EXTRACTED INFORMATION -
——

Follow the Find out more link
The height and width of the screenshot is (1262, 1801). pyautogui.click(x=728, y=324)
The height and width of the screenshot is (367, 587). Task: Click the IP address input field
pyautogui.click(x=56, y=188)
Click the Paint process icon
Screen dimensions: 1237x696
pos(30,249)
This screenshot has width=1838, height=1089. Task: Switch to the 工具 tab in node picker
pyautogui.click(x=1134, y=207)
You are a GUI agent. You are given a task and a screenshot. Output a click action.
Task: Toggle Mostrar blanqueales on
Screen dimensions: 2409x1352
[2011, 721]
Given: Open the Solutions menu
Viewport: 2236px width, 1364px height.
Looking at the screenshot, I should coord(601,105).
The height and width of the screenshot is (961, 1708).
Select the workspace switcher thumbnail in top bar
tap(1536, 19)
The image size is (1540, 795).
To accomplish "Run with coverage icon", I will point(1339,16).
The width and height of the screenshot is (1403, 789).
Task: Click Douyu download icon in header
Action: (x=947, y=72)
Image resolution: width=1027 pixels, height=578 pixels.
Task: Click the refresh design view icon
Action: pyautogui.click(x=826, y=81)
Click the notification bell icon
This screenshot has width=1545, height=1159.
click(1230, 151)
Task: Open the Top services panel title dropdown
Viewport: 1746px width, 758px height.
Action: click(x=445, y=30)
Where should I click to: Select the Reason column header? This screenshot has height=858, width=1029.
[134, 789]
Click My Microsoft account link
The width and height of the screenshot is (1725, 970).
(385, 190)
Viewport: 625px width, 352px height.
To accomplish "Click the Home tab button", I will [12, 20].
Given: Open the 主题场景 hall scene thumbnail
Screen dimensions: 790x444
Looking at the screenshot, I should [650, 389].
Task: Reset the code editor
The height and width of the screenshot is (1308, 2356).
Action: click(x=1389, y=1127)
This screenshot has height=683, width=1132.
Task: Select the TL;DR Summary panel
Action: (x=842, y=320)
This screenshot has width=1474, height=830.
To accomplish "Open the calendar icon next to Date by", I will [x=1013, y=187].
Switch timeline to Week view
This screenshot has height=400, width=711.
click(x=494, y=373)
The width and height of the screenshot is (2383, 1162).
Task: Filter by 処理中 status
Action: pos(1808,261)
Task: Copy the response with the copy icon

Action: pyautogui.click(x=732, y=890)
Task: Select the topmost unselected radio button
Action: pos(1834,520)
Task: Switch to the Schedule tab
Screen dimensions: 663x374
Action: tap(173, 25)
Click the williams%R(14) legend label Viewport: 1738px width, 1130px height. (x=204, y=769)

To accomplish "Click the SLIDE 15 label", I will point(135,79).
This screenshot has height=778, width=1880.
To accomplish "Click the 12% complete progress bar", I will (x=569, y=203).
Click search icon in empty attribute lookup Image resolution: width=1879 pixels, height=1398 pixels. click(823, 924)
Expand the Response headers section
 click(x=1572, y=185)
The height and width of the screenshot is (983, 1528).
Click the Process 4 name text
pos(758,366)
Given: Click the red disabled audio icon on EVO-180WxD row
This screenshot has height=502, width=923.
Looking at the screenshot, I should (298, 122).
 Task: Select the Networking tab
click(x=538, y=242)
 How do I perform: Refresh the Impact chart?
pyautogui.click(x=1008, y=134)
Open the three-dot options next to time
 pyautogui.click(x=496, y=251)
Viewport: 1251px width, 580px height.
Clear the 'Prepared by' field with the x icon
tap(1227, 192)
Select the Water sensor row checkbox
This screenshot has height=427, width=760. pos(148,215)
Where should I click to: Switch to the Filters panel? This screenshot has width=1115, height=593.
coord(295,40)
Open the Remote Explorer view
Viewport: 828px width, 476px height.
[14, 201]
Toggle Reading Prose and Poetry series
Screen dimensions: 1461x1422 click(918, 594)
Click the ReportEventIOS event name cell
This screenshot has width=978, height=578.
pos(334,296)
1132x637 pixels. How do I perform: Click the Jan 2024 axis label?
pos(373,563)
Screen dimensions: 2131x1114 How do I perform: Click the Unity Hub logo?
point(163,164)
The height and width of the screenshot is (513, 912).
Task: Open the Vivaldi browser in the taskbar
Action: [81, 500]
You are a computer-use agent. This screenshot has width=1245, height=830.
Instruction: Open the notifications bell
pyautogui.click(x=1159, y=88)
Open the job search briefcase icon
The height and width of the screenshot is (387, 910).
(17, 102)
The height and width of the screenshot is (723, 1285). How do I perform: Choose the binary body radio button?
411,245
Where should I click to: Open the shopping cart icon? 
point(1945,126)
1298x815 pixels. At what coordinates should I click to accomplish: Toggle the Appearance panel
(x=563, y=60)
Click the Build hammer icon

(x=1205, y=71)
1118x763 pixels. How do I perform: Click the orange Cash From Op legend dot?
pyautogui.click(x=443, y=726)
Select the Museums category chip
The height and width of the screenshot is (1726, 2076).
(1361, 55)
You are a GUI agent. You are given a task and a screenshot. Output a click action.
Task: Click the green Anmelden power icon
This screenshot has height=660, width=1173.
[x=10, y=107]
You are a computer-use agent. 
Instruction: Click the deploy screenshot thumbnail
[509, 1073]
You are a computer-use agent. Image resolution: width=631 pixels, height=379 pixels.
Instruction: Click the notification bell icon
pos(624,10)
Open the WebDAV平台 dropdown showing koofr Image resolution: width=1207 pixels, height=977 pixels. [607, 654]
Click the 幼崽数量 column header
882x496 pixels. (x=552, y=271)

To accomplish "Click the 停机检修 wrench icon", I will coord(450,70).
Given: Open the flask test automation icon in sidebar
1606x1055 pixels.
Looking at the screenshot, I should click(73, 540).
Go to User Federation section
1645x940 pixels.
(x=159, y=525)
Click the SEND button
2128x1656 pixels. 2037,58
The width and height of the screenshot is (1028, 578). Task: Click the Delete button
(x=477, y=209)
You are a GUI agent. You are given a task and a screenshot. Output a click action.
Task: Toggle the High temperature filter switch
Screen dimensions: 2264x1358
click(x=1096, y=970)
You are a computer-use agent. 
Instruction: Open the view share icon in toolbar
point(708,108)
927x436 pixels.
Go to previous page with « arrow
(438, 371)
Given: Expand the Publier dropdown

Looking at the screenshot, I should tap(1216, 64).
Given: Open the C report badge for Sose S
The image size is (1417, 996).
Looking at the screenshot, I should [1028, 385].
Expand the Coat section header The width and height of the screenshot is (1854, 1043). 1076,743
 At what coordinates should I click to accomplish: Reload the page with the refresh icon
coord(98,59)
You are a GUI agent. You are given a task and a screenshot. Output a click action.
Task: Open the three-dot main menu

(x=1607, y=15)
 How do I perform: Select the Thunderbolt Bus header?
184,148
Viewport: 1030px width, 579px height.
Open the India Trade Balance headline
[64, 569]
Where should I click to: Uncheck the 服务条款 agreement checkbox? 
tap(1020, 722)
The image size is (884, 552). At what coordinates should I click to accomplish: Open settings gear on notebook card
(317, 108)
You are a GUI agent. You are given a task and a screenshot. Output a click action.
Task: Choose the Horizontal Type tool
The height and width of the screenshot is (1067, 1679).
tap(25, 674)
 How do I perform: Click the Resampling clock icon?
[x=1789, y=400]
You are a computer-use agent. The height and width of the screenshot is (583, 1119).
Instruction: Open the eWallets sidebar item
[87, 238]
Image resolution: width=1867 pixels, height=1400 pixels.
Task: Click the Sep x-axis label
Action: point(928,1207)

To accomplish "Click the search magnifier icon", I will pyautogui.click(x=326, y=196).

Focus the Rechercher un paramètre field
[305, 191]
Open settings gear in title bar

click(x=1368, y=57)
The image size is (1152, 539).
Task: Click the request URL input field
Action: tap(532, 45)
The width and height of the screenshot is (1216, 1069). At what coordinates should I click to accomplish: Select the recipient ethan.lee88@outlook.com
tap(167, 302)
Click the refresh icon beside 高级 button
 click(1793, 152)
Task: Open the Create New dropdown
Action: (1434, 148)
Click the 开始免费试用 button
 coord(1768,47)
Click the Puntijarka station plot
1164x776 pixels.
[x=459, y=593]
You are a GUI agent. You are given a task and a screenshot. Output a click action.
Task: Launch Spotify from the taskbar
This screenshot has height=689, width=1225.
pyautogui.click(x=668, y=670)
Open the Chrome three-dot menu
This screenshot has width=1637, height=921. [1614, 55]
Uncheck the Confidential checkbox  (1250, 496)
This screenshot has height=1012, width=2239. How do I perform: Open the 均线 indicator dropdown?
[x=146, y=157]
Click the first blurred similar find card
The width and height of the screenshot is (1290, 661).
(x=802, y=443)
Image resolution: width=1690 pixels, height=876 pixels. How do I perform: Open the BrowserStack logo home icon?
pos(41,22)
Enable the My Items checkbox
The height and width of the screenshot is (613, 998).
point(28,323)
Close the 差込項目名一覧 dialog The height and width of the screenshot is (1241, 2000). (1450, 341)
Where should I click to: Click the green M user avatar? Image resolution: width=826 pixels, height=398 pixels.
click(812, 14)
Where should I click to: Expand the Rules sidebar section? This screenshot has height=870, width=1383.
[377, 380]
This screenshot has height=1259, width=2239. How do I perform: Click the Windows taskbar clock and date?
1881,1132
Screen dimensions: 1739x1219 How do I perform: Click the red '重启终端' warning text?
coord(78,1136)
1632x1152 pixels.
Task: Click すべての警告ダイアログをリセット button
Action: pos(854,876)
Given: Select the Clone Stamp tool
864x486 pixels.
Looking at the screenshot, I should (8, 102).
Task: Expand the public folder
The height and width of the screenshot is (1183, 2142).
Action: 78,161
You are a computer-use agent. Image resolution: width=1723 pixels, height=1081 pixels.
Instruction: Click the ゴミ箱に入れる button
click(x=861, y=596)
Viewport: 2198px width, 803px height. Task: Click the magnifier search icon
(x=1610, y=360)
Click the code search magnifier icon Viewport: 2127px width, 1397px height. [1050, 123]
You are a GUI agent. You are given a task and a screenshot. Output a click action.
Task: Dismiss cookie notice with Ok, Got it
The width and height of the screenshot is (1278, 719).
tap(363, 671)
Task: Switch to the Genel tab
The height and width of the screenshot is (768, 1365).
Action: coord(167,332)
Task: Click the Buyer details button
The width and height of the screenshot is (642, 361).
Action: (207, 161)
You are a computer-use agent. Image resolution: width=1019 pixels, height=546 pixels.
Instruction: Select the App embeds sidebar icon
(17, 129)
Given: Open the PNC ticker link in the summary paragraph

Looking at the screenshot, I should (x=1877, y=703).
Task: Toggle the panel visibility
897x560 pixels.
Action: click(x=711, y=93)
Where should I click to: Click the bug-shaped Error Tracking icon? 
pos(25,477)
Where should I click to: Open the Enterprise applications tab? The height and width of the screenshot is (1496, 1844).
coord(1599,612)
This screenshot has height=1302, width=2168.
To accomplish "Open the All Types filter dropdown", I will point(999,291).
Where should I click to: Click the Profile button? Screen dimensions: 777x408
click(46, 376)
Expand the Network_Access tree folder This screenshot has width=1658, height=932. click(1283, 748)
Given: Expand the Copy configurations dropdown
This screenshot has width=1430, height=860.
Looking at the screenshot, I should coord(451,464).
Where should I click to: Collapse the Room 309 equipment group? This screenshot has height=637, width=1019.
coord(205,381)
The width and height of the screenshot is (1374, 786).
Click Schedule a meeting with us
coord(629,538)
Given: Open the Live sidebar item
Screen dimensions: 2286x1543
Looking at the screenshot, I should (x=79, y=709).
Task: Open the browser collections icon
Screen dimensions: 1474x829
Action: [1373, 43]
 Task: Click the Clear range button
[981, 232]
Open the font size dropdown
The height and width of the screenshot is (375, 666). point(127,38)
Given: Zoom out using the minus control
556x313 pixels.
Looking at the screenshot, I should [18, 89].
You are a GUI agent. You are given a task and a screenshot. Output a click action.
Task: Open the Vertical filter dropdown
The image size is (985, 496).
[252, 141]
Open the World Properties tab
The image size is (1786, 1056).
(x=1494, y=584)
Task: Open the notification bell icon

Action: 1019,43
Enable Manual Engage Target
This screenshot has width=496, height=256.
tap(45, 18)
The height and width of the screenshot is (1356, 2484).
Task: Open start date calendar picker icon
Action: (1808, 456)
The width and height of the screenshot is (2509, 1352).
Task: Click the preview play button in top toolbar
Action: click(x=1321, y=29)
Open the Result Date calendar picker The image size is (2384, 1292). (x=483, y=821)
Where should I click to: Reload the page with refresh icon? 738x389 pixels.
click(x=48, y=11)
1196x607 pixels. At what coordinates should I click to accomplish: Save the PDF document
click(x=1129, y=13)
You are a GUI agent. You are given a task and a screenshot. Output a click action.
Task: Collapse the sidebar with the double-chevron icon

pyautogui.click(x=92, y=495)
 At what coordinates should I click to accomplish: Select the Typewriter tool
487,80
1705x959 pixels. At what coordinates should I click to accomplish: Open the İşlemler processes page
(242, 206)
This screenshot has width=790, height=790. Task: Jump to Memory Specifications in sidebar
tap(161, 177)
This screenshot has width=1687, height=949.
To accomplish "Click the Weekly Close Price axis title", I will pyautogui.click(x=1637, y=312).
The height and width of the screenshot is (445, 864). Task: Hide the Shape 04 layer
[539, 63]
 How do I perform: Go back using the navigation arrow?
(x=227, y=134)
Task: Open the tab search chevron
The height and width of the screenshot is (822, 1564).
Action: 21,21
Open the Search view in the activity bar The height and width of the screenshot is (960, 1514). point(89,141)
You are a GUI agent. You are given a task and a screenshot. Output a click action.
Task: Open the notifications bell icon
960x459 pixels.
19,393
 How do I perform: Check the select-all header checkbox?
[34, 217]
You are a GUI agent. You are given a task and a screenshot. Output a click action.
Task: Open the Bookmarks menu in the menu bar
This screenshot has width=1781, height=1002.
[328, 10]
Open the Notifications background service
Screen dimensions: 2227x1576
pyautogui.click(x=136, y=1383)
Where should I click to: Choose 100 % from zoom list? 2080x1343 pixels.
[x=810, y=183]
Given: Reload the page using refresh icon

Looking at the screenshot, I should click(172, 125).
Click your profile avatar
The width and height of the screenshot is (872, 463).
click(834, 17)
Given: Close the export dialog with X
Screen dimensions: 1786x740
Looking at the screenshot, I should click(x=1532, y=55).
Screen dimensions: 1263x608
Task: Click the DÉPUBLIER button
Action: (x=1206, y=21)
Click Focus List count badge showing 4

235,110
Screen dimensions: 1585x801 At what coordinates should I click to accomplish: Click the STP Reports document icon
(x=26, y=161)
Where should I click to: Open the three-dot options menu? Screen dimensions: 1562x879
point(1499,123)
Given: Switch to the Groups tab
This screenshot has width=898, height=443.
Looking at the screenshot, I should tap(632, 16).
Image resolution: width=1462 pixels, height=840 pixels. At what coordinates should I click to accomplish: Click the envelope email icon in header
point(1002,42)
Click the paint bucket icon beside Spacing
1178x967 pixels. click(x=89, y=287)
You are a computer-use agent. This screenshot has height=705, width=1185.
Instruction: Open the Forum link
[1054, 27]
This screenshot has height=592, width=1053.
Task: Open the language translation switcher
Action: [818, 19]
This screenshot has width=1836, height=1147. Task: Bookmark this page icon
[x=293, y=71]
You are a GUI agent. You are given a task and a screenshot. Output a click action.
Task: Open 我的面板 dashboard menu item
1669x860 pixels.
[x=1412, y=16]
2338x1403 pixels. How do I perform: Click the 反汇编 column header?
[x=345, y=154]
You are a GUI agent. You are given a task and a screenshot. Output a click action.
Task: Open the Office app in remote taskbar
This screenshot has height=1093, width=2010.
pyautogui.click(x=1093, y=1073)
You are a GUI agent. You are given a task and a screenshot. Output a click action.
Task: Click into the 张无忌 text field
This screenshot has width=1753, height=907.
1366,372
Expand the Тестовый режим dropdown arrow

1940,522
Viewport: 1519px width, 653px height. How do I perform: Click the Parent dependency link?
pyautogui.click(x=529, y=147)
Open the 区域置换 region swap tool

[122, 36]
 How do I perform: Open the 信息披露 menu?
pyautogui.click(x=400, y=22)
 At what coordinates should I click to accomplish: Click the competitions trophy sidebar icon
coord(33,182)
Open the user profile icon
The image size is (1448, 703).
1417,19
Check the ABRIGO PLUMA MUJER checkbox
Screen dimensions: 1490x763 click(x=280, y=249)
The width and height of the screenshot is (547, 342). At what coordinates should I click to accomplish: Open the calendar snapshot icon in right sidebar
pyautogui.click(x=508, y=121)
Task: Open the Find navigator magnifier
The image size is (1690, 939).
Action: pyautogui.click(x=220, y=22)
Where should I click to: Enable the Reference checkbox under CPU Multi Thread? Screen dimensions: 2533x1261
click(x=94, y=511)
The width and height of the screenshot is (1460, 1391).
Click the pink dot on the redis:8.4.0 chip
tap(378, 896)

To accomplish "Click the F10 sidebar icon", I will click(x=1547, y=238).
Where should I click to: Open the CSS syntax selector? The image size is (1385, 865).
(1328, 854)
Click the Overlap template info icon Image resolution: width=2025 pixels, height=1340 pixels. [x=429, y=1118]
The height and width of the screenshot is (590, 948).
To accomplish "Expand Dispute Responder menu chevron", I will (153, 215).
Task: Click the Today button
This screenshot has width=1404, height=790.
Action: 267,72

——

AIM OF THE EXERCISE - Set down, unchanged, only those lines above that fall between the line with "This screenshot has height=1302, width=2168." and the line with "Open the World Properties tab", the two end lines included.

WRITTEN ANSWER -
This screenshot has height=1302, width=2168.
To accomplish "Open the All Types filter dropdown", I will point(999,291).
Where should I click to: Click the Profile button? Screen dimensions: 777x408
click(46, 376)
Expand the Network_Access tree folder This screenshot has width=1658, height=932. click(1283, 748)
Given: Expand the Copy configurations dropdown
This screenshot has width=1430, height=860.
Looking at the screenshot, I should coord(451,464).
Where should I click to: Collapse the Room 309 equipment group? This screenshot has height=637, width=1019.
coord(205,381)
The width and height of the screenshot is (1374, 786).
Click Schedule a meeting with us
coord(629,538)
Given: Open the Live sidebar item
Screen dimensions: 2286x1543
Looking at the screenshot, I should (x=79, y=709).
Task: Open the browser collections icon
Screen dimensions: 1474x829
Action: [1373, 43]
 Task: Click the Clear range button
[981, 232]
Open the font size dropdown
The height and width of the screenshot is (375, 666). point(127,38)
Given: Zoom out using the minus control
556x313 pixels.
Looking at the screenshot, I should [18, 89].
You are a GUI agent. You are given a task and a screenshot. Output a click action.
Task: Open the Vertical filter dropdown
The image size is (985, 496).
[252, 141]
Open the World Properties tab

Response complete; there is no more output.